**SUPPLIED INFORMATION:**
^^^^^^^^
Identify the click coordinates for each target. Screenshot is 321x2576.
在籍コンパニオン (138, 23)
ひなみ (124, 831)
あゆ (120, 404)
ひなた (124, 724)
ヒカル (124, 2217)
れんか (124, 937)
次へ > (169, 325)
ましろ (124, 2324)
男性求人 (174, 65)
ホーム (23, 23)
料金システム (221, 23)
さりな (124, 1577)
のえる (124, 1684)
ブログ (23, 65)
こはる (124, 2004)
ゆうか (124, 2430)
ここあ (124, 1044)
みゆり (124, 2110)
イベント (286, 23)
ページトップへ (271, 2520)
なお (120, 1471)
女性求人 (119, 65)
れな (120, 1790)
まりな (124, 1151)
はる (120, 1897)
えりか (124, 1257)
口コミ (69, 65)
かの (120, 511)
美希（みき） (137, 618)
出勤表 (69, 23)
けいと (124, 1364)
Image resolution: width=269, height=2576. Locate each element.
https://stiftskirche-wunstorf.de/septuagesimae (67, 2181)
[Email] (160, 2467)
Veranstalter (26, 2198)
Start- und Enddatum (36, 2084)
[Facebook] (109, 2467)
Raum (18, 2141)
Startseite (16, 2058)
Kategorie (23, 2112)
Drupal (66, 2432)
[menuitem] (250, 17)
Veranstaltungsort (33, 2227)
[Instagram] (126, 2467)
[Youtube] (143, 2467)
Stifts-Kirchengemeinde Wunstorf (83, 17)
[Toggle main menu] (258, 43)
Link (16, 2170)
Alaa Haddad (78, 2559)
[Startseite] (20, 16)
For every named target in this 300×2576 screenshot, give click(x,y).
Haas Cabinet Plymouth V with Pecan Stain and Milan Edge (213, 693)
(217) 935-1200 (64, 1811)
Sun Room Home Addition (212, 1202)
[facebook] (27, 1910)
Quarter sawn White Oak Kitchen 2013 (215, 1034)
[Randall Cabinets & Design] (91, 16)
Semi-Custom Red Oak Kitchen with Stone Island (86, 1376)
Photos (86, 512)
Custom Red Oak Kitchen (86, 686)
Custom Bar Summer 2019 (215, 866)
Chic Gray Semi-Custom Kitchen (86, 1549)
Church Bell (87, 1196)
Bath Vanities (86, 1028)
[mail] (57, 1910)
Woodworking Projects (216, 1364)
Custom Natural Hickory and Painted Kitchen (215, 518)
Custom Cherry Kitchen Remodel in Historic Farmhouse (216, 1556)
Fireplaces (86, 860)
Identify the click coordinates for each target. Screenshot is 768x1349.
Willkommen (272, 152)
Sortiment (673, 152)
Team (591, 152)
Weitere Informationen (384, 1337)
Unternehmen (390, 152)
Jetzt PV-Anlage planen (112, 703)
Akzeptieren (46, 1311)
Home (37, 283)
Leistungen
^^^^^^^^
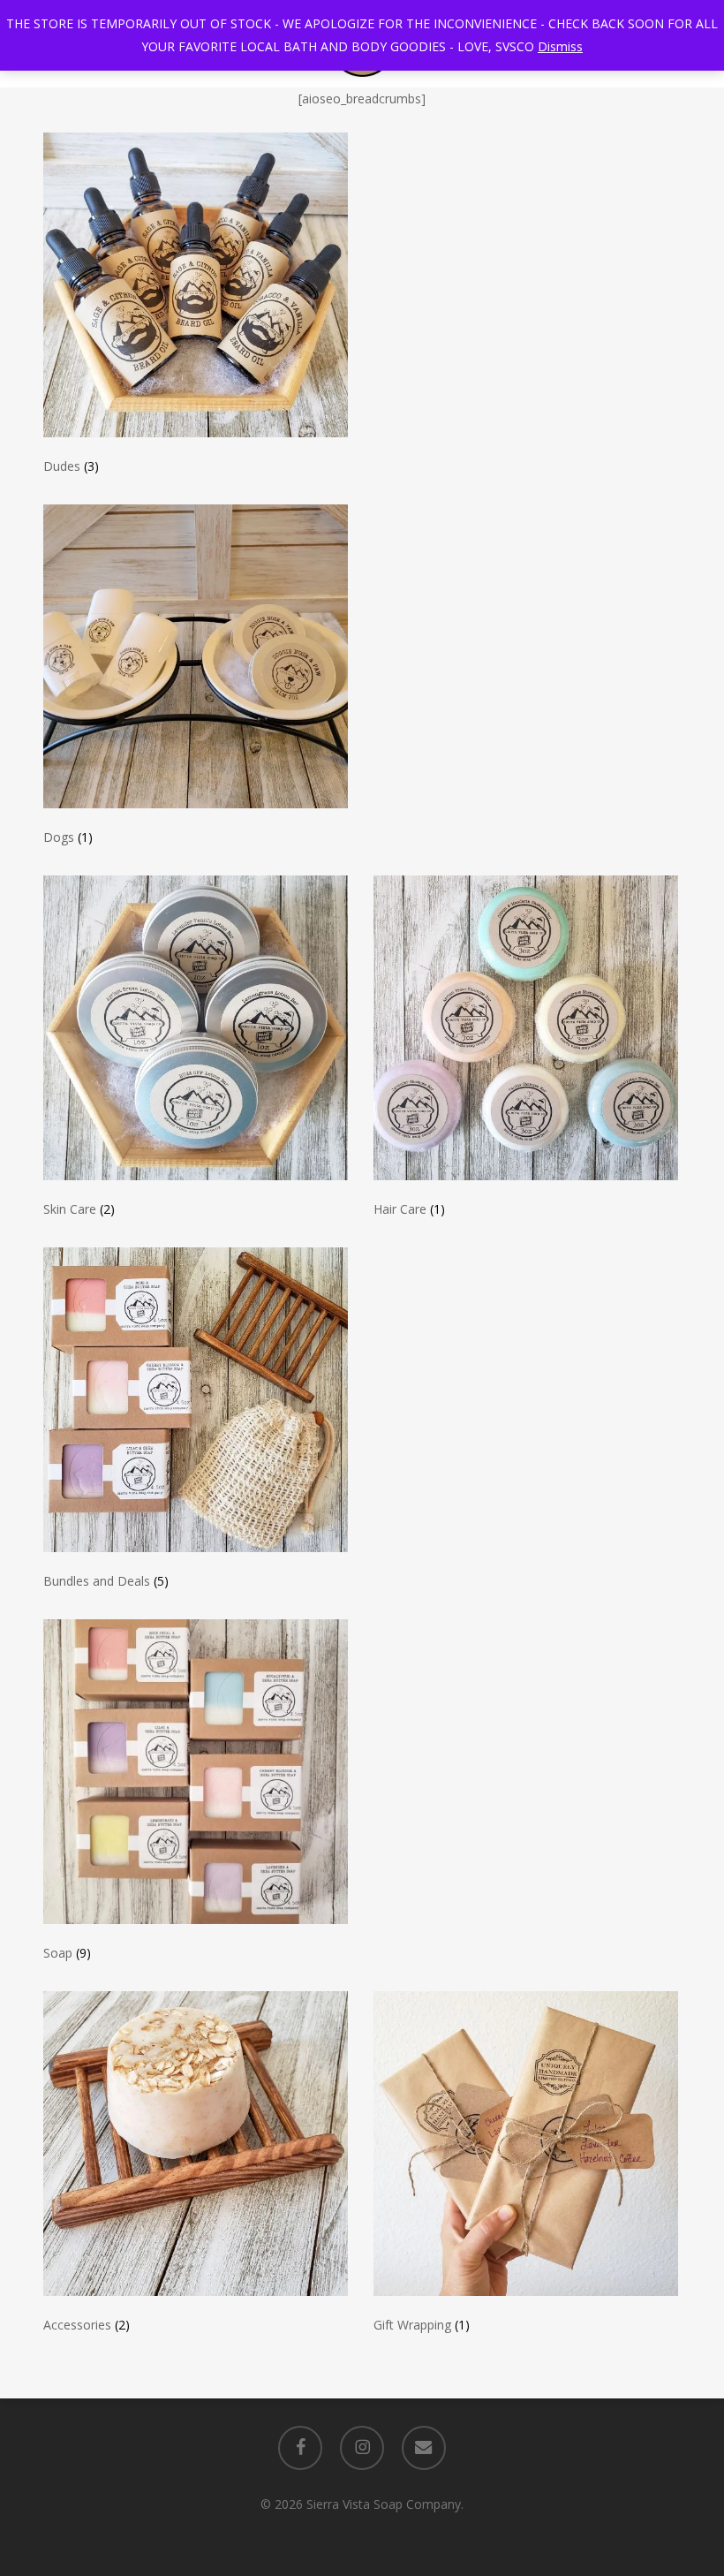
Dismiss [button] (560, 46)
^^^^^^^^
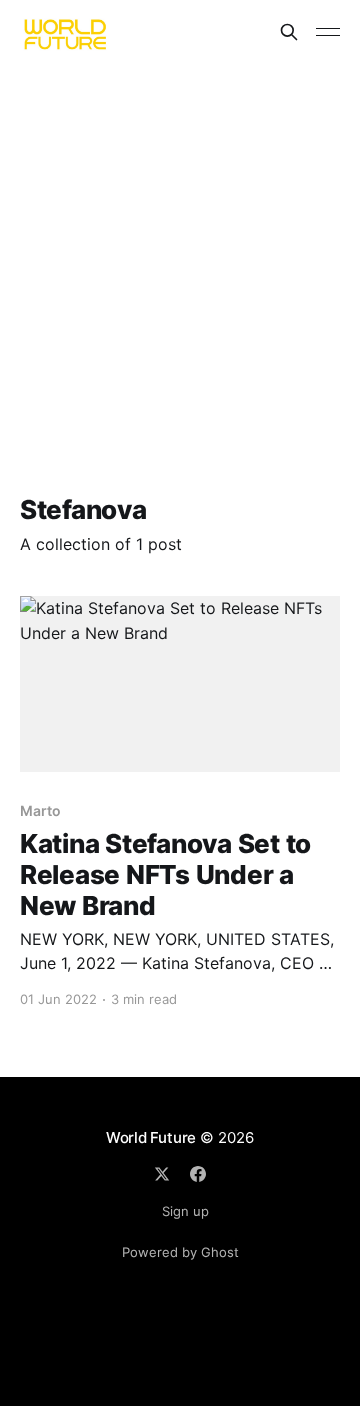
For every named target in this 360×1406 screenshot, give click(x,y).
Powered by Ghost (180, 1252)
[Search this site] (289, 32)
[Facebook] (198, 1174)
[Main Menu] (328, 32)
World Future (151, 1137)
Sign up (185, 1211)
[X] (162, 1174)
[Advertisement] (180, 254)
^^^^^^^^
**YOUR OBJECTIVE:**
Determine how many lines above hold the word "Semi", then give only that number.

**RESPONSE FOR THIS EXERCISE:**
2